** WORK TO BE COMPLETED **
Please return only the lines from the one showing "Instruction: Click the" to the end of the entries, keeping both ends and dropping every picture.

** DATA TO PROCESS **
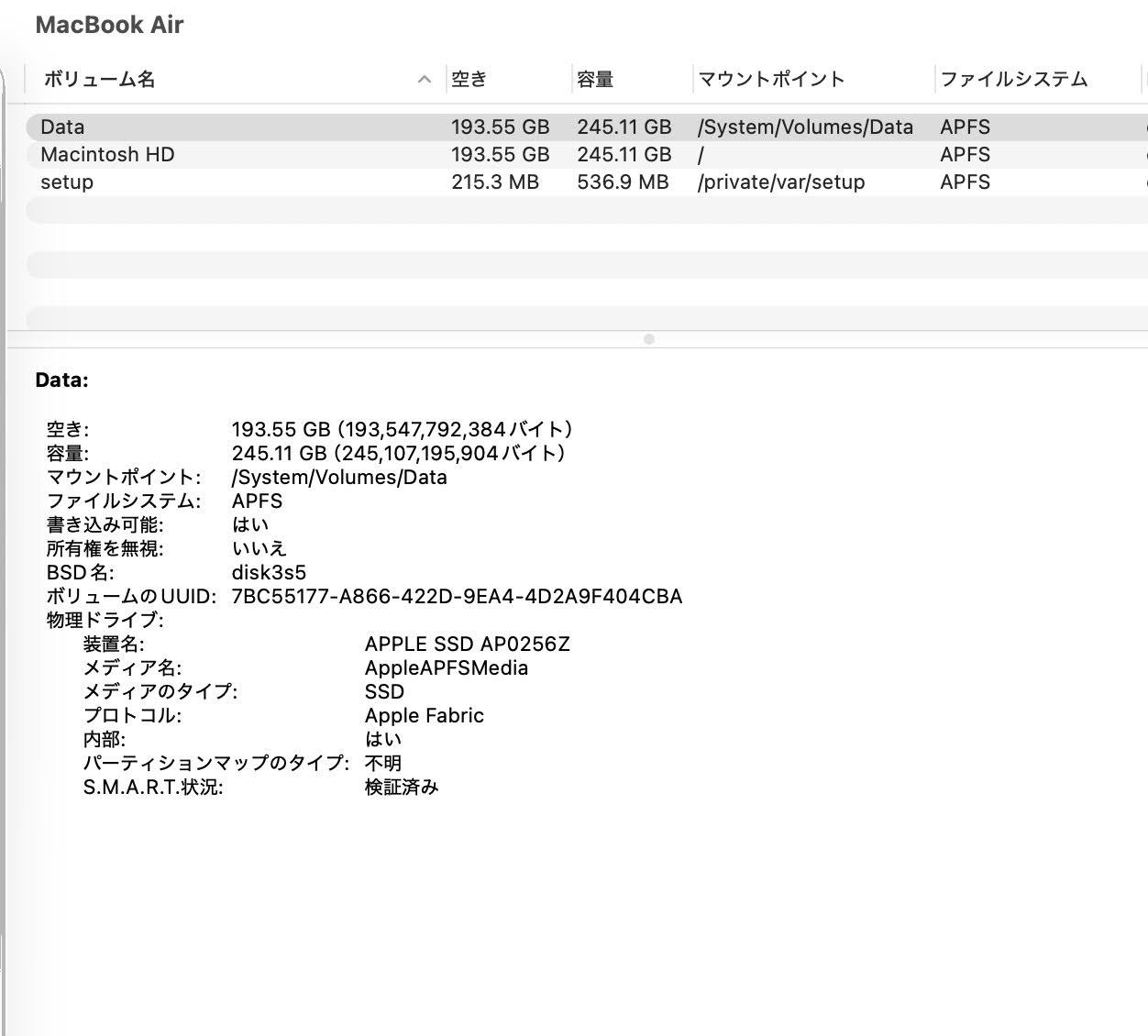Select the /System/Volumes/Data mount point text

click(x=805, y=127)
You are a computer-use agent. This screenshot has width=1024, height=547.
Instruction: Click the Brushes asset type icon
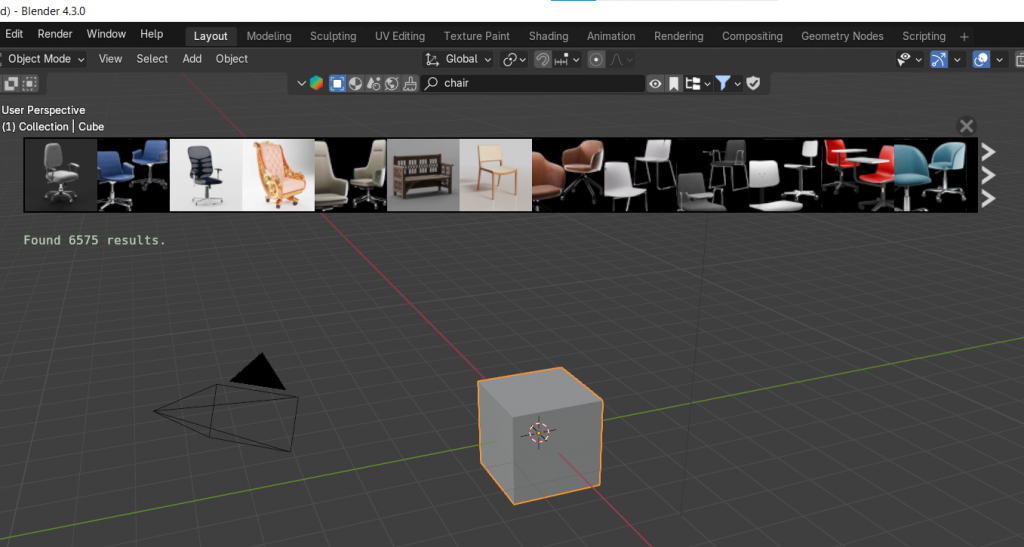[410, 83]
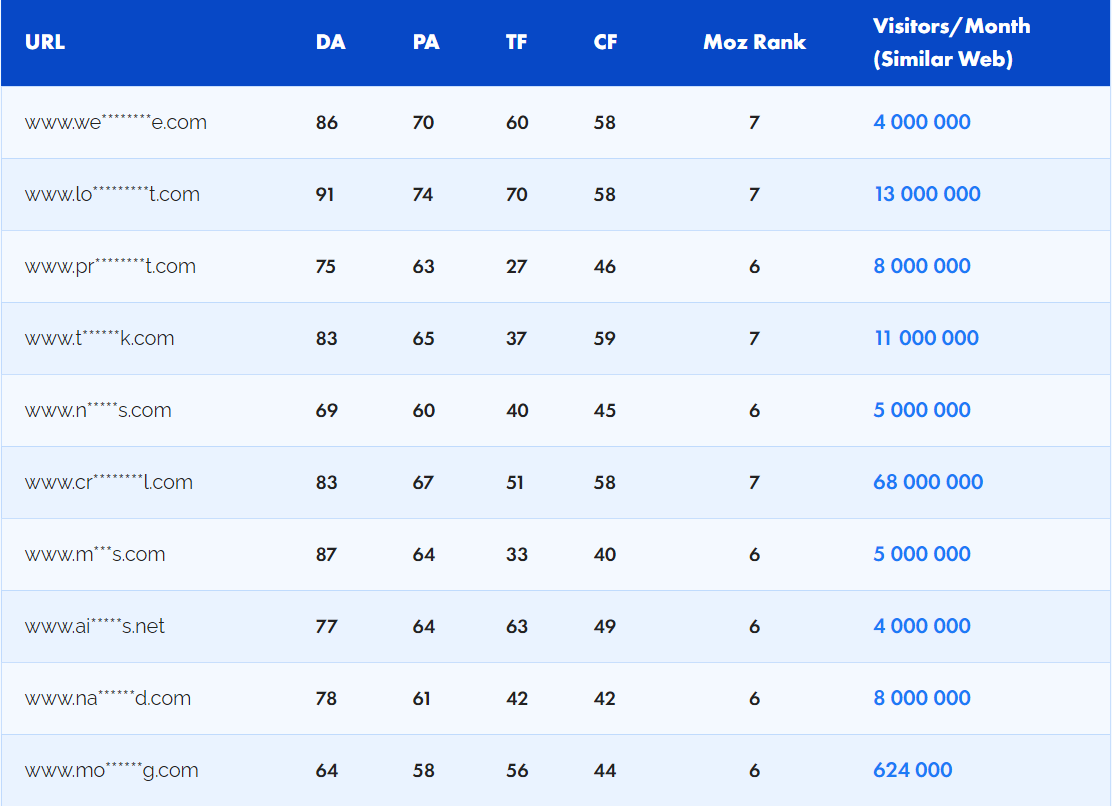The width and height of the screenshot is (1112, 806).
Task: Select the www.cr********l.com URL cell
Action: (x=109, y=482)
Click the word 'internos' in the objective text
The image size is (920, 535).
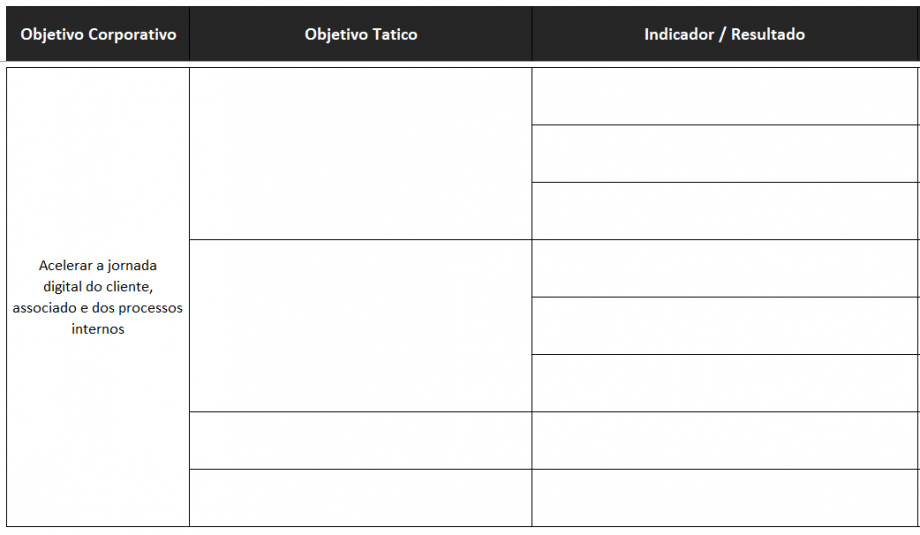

** ANSWER TO THE PROBLEM **
Instruction: Click the Brushes asset type icon
[410, 83]
The width and height of the screenshot is (1112, 806).
Task: Select the www.cr********l.com URL cell
Action: (x=109, y=482)
Click the word 'internos' in the objective text
The image size is (920, 535).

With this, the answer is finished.